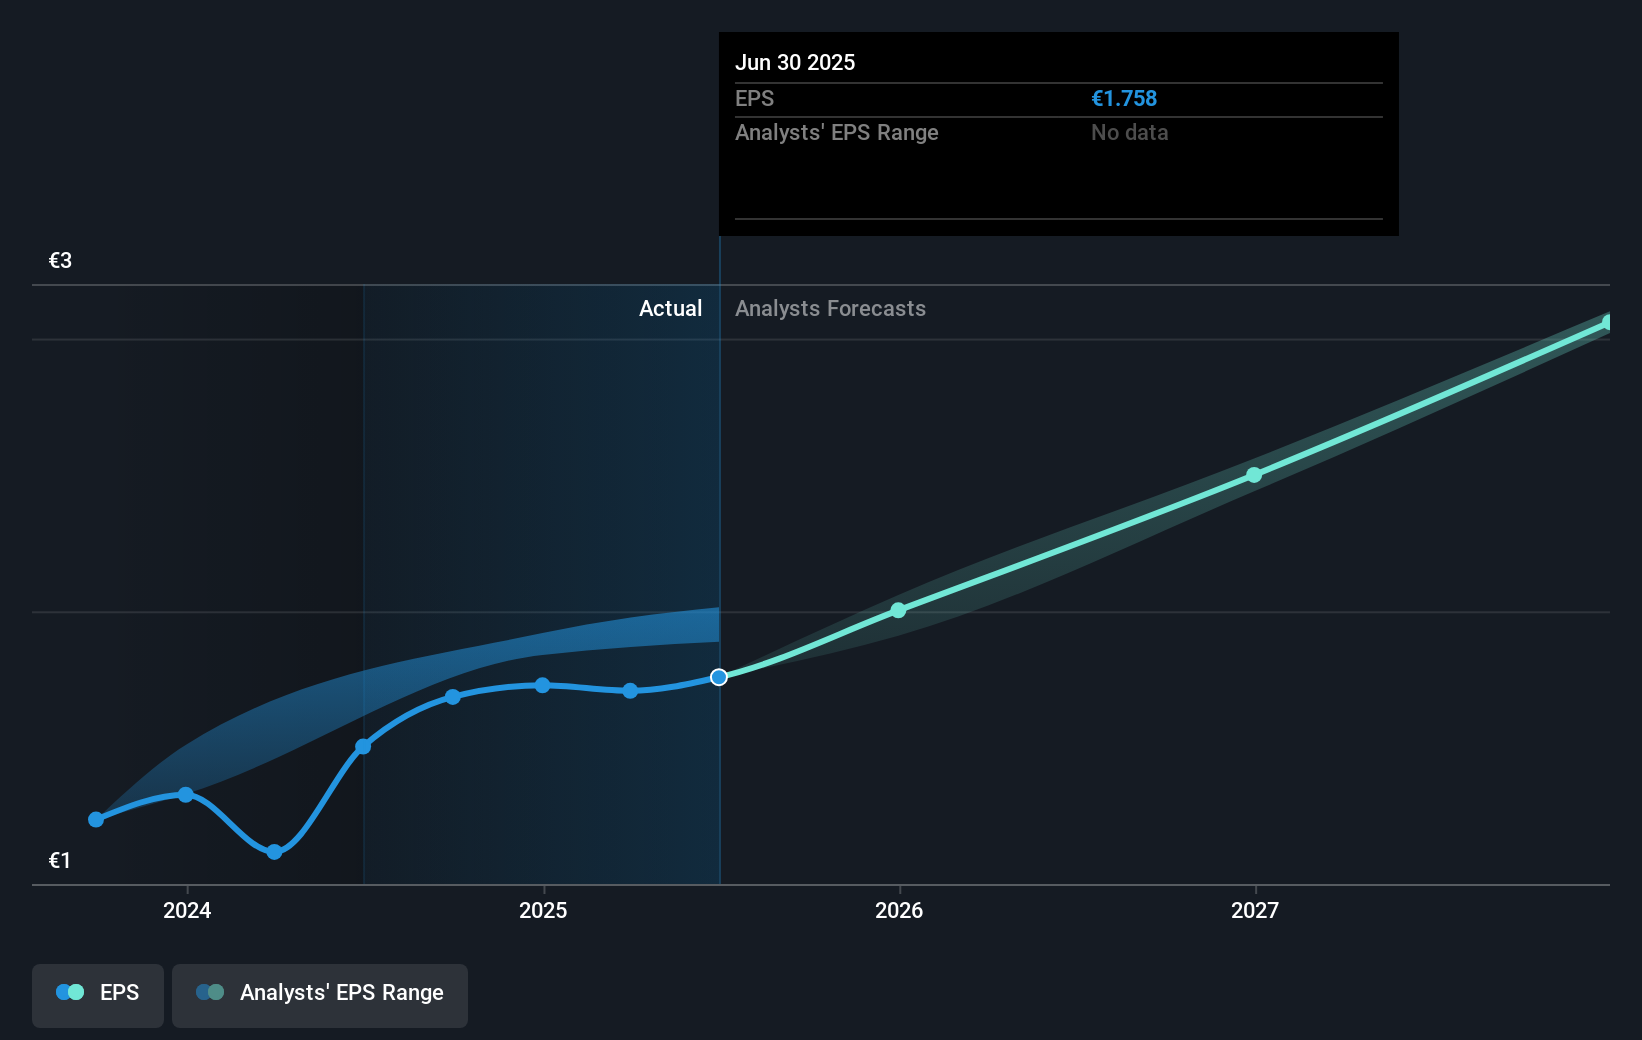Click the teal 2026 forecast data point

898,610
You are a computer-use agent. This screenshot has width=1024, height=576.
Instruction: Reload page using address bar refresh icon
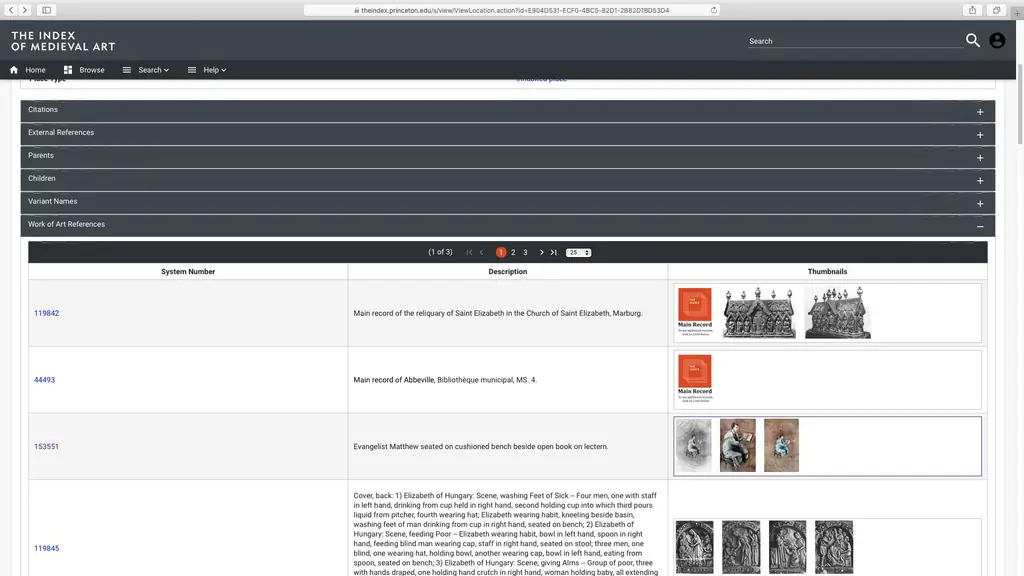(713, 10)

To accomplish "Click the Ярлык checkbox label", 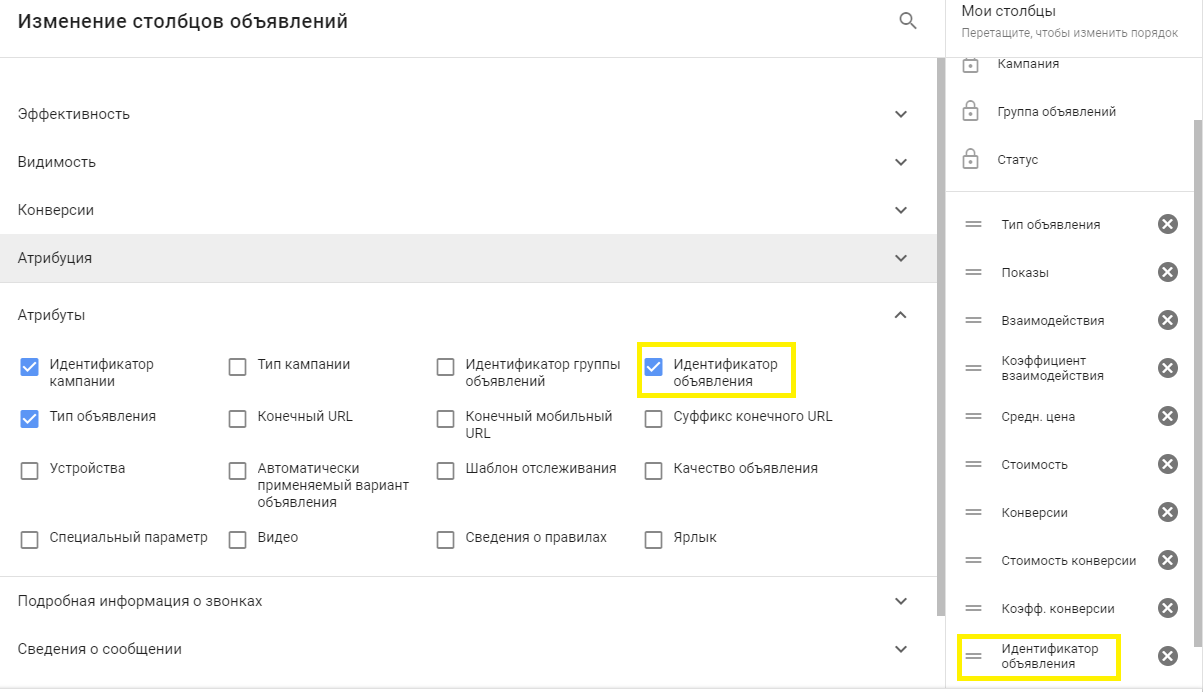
────────
* **Your instructions**
Render every line of the records above as a JSON list of strings, one string per line, with blank lines dropped and the pictures left out.

* **Reply**
[
  "Click the teal 2026 forecast data point",
  "898,610",
  "You are a computer-use agent. This screenshot has width=1024, height=576.",
  "Instruction: Reload page using address bar refresh icon",
  "(713, 10)",
  "To accomplish \"Click the Ярлык checkbox label\", "
]